Die Widersprüche erscheinen, wie Christian an zahlreichen Beispielen ausführt, so drastisch, dass jeder Versuch, sie zu entkräften, den Verdacht erregt, ein bloßes Rückzugsgefecht darzustellen. Das wohl gewichtigste aller Probleme für die christliche Religion betrifft aber nach Überzeugung vieler Religionsphilosophen die Bedeutung des Übels, im Deutschen nach Gottfried Wilhelm Leibniz oft auch Theodizee (griechisch für: Rechtfertigung Gottes) genannt. Wie verträgt sich die Existenz eines allmächtigen, allgütigen und allwissenden Gottes mit dem vielen Übel in der Welt? Sicher: An gewissen Übeln sind die Menschen selbst schuld. Für sie sollte man Gott nicht verantwortlich machen. Es bleiben aber die physischen Übel, die nicht auf menschliches Handeln zurückgehen. Gibt es hierfür eine Lösung?
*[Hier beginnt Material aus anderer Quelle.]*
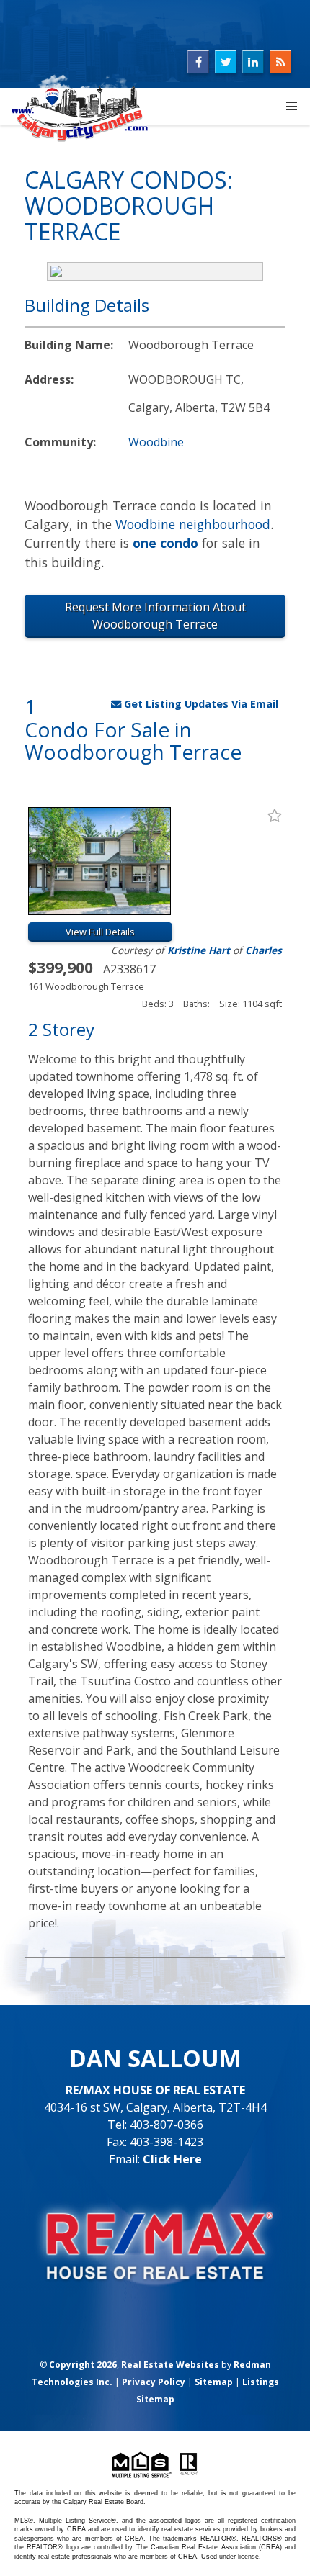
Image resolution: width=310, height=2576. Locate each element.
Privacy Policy (153, 2382)
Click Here (172, 2159)
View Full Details (100, 931)
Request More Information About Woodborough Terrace (155, 615)
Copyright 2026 (83, 2365)
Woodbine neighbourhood (192, 524)
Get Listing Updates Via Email (199, 704)
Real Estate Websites (170, 2365)
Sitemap (214, 2382)
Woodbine (156, 442)
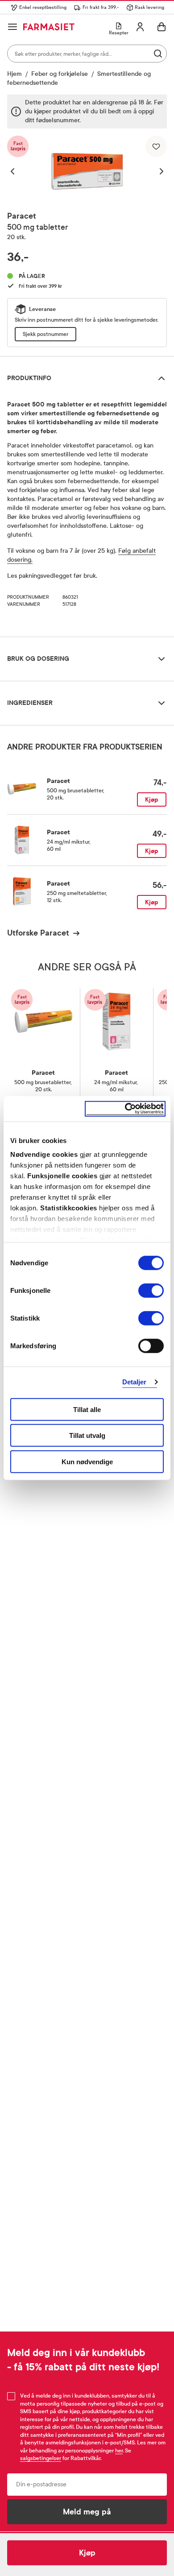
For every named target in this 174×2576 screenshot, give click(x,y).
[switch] (151, 1290)
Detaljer (134, 1382)
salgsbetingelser (40, 2458)
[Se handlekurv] (161, 26)
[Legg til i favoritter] (156, 146)
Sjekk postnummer (45, 334)
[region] (87, 171)
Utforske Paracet (38, 933)
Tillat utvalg (87, 1435)
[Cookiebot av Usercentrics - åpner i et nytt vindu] (125, 1109)
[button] (17, 171)
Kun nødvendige (87, 1461)
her (119, 2451)
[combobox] (87, 53)
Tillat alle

Im Streitgespräch bekennt der Innsbrucker Religionsphilosoph Winfried Löffler: "Ich gebe zu, das Problem des Übels ist der massivste religionskritische Einwand. Ich glaube auch nicht, dass es dafür wirklich interessante philosophische Lösungen gibt." Eckart Voland erwidert darauf: "Eine theologische Erblast, die in diesem Zusammenhang erfunden wurde, ist der freie Wille. Es gibt nur eine Erklärung für das Übel in der Welt: Der Mensch kann sich frei gegen Gott entscheiden." Aber als Naturwissenschaftler, so fügt der Evolutionsbiologe hinzu, existiert die Frage nicht: "In der Naturwissenschaft gibt es da gar kein Problem. Leben passiert, Evolution passiert, wir haben Geschichte, kosmische Ereignisse, die wirken – das ist einfach Kontingenz.
In der Innenperspektive des Gläubigen jedoch bleibt das Problem aus zwei besonderen Gründen drängend: Für Christen handelt es sich nicht nur um eine Infragestellung Gottes, sondern auch um eine Frage an Gott, wie er das Übel zulassen kann. Und es ist eine Frage an das eigene Gewissen, was man selbst angesichts des Leids eigentlich tun soll."